Reproduce verbatim the lines of the listing below, from the line containing "Image resolution: width=680" up to and including the line containing "The width and height of the screenshot is (1794, 826).".

■ **MATERIAL SUPPLIED**
+++

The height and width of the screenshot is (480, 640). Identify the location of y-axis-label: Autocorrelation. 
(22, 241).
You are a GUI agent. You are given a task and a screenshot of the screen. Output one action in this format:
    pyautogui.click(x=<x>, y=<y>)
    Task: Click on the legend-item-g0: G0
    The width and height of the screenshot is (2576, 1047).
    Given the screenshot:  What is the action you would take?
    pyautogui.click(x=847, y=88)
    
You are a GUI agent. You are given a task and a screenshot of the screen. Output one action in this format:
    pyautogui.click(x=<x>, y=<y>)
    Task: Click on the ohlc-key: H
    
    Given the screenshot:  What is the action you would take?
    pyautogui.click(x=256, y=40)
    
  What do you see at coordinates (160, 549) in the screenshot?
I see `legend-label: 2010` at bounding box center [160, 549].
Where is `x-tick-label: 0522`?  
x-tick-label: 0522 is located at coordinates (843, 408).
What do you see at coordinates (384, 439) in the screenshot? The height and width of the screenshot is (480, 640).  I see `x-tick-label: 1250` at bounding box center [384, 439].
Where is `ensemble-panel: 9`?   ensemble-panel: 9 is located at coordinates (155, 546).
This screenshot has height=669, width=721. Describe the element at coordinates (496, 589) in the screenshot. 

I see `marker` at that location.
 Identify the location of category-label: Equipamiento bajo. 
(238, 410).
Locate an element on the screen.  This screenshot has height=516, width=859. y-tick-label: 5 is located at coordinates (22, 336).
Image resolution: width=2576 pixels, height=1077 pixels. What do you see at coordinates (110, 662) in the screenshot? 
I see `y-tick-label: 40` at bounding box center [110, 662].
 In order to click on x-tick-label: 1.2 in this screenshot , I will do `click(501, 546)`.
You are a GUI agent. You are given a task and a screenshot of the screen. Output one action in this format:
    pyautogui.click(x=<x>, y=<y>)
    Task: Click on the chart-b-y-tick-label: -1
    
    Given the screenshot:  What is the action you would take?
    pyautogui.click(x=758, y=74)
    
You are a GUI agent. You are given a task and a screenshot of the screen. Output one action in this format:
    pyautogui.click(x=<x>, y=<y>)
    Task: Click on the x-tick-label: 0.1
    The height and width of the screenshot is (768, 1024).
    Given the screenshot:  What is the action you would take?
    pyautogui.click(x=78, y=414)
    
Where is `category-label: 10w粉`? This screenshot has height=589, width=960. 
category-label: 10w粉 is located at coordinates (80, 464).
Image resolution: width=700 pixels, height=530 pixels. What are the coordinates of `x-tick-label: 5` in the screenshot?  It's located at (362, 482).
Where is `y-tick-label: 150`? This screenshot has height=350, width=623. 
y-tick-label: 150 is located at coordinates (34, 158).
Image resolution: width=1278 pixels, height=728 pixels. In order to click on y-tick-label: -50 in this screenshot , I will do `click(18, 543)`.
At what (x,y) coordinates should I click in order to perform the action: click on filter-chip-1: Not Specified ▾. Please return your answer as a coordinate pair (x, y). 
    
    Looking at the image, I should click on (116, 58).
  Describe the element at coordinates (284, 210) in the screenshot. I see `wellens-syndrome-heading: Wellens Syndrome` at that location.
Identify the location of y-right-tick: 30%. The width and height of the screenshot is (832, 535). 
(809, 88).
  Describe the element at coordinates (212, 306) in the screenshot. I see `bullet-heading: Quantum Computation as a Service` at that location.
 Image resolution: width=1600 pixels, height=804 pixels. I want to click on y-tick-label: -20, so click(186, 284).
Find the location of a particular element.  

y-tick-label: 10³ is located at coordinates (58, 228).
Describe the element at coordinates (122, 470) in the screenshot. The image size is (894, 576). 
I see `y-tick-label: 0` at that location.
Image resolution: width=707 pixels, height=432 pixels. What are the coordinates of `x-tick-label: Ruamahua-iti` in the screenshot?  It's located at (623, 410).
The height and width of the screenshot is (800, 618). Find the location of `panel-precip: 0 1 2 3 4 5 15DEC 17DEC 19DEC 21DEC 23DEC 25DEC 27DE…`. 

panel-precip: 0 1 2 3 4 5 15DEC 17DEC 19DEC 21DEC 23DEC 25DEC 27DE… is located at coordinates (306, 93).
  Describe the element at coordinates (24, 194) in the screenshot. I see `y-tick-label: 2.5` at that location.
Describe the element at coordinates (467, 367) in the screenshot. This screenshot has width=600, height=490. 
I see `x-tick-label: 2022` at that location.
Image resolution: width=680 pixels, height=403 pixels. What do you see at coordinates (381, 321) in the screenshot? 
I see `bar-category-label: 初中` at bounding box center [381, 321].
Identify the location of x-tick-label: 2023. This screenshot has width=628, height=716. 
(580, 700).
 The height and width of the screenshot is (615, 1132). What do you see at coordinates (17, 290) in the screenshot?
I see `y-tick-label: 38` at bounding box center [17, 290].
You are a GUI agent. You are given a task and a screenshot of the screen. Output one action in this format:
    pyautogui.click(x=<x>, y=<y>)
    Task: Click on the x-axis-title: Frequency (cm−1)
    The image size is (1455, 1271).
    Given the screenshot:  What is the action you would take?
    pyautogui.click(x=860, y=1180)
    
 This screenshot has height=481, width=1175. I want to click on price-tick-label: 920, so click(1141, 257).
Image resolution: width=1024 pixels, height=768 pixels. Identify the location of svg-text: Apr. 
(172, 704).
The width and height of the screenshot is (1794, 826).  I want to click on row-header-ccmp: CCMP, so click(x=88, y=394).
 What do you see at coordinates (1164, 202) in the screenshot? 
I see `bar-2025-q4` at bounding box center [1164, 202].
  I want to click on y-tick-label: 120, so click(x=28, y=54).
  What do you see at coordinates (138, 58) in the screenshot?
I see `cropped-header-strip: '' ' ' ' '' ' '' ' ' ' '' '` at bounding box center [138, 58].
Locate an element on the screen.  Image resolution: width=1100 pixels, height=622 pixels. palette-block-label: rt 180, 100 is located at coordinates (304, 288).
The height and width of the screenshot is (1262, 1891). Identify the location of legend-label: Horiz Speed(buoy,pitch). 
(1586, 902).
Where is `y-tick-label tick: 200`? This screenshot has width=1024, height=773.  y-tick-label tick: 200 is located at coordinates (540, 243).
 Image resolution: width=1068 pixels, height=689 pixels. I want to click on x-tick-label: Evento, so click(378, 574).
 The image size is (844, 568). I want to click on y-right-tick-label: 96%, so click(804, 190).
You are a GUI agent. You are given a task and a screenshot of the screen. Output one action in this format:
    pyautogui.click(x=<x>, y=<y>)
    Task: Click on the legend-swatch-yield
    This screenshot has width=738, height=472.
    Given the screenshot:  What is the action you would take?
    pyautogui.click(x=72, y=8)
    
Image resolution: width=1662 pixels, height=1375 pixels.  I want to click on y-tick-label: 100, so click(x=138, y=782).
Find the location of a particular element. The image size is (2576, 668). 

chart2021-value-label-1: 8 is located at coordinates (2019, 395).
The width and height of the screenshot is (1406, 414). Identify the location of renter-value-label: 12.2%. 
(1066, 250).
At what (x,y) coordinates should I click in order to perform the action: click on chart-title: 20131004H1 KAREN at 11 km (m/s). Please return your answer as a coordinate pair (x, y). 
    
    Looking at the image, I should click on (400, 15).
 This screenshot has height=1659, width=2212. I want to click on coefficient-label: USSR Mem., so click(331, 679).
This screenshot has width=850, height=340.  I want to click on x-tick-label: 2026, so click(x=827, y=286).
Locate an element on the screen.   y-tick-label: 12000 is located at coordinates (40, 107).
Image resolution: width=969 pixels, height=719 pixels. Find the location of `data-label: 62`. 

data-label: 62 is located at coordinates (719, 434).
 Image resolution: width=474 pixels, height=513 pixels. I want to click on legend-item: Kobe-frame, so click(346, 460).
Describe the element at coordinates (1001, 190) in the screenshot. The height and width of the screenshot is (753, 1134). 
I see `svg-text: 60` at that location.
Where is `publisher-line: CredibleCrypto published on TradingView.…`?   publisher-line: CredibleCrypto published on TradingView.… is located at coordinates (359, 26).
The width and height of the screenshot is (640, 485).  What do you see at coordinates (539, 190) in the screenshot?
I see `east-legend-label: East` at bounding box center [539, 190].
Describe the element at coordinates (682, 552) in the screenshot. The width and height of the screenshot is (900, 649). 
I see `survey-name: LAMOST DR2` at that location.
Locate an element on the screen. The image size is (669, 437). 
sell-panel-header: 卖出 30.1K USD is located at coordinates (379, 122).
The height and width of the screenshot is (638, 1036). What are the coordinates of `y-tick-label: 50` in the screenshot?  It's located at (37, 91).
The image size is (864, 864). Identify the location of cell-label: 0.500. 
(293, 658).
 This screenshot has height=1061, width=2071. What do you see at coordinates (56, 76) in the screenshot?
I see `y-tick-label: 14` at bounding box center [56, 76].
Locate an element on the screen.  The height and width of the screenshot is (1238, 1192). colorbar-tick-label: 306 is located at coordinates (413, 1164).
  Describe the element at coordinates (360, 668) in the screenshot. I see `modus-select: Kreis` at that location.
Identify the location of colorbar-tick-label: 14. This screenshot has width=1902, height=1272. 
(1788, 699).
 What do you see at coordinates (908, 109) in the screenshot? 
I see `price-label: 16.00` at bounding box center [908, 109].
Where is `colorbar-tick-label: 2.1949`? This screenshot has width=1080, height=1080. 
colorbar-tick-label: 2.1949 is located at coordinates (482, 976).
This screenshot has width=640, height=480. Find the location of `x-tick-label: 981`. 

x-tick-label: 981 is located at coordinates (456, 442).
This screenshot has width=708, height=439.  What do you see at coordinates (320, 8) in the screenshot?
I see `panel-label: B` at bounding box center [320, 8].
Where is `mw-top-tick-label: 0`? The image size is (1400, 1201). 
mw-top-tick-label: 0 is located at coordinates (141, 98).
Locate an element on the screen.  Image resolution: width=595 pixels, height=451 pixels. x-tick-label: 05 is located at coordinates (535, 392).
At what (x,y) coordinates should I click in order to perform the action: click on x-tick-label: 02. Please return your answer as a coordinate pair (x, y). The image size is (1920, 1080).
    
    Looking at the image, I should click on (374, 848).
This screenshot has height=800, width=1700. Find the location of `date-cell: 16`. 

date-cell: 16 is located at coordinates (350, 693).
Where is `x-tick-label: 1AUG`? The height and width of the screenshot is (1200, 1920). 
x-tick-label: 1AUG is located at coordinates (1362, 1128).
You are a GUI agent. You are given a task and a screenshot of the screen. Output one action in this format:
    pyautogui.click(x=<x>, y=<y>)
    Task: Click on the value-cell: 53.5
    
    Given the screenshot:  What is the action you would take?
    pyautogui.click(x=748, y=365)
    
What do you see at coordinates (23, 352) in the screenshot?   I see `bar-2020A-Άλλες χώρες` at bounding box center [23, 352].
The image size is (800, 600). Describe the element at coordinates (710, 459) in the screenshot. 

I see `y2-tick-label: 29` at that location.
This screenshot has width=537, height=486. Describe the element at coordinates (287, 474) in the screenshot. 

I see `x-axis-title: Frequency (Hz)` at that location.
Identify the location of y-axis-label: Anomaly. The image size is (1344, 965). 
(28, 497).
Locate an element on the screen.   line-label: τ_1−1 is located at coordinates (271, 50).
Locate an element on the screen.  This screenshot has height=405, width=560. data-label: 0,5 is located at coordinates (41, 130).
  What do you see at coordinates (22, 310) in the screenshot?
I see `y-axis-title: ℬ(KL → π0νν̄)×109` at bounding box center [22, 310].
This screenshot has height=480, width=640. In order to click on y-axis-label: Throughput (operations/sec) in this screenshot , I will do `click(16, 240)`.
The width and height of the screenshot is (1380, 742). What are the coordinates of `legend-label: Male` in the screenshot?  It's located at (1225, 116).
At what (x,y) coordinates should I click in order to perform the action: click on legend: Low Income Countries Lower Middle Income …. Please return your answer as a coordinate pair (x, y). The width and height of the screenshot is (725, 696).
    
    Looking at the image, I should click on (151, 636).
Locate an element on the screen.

+++

■ **TASK RESPONSE**
Image resolution: width=680 pixels, height=403 pixels. What do you see at coordinates (381, 321) in the screenshot? 
I see `bar-category-label: 初中` at bounding box center [381, 321].
Identify the location of x-tick-label: 2023. This screenshot has width=628, height=716. 
(580, 700).
 The height and width of the screenshot is (615, 1132). What do you see at coordinates (17, 290) in the screenshot?
I see `y-tick-label: 38` at bounding box center [17, 290].
You are a GUI agent. You are given a task and a screenshot of the screen. Output one action in this format:
    pyautogui.click(x=<x>, y=<y>)
    Task: Click on the x-axis-title: Frequency (cm−1)
    The image size is (1455, 1271).
    Given the screenshot:  What is the action you would take?
    pyautogui.click(x=860, y=1180)
    
 This screenshot has height=481, width=1175. I want to click on price-tick-label: 920, so click(1141, 257).
Image resolution: width=1024 pixels, height=768 pixels. Identify the location of svg-text: Apr. 
(172, 704).
The width and height of the screenshot is (1794, 826).  I want to click on row-header-ccmp: CCMP, so click(x=88, y=394).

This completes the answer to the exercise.